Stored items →
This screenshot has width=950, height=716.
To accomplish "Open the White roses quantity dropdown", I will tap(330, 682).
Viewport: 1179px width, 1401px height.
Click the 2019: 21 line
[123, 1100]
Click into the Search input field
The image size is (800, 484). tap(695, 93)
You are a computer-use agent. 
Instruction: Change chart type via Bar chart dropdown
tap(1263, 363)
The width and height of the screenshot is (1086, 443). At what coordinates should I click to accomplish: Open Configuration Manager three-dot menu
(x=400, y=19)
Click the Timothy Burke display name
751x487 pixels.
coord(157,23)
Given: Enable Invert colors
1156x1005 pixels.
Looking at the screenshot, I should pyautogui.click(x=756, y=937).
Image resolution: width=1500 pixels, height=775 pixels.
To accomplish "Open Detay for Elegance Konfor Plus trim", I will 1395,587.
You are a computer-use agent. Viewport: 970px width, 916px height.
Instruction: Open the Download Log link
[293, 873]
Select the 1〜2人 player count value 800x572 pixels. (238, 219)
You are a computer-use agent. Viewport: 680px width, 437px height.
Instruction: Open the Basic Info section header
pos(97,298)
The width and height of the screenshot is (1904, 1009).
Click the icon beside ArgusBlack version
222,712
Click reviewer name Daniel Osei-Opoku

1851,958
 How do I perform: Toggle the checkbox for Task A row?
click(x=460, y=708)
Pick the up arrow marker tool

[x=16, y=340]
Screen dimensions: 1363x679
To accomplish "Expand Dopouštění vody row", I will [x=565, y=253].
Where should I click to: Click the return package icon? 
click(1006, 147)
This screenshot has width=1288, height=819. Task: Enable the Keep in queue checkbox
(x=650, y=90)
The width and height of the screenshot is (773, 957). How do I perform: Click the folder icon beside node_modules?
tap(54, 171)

EXERCISE REQUIREMENTS →
Print the entries once more, character for character.

RESPONSE BOX →
This screenshot has width=950, height=716.
To accomplish "Open the White roses quantity dropdown", I will tap(330, 682).
Viewport: 1179px width, 1401px height.
Click the 2019: 21 line
[123, 1100]
Click into the Search input field
The image size is (800, 484). tap(695, 93)
You are a computer-use agent. 
Instruction: Change chart type via Bar chart dropdown
tap(1263, 363)
The width and height of the screenshot is (1086, 443). At what coordinates should I click to accomplish: Open Configuration Manager three-dot menu
(x=400, y=19)
Click the Timothy Burke display name
751x487 pixels.
coord(157,23)
Given: Enable Invert colors
1156x1005 pixels.
Looking at the screenshot, I should pyautogui.click(x=756, y=937).
Image resolution: width=1500 pixels, height=775 pixels.
To accomplish "Open Detay for Elegance Konfor Plus trim", I will 1395,587.
You are a computer-use agent. Viewport: 970px width, 916px height.
Instruction: Open the Download Log link
[293, 873]
Select the 1〜2人 player count value 800x572 pixels. (238, 219)
You are a computer-use agent. Viewport: 680px width, 437px height.
Instruction: Open the Basic Info section header
pos(97,298)
The width and height of the screenshot is (1904, 1009).
Click the icon beside ArgusBlack version
222,712
Click reviewer name Daniel Osei-Opoku

1851,958
 How do I perform: Toggle the checkbox for Task A row?
click(x=460, y=708)
Pick the up arrow marker tool

[x=16, y=340]
Screen dimensions: 1363x679
To accomplish "Expand Dopouštění vody row", I will [x=565, y=253].
Where should I click to: Click the return package icon? 
click(1006, 147)
This screenshot has width=1288, height=819. Task: Enable the Keep in queue checkbox
(x=650, y=90)
The width and height of the screenshot is (773, 957). How do I perform: Click the folder icon beside node_modules?
tap(54, 171)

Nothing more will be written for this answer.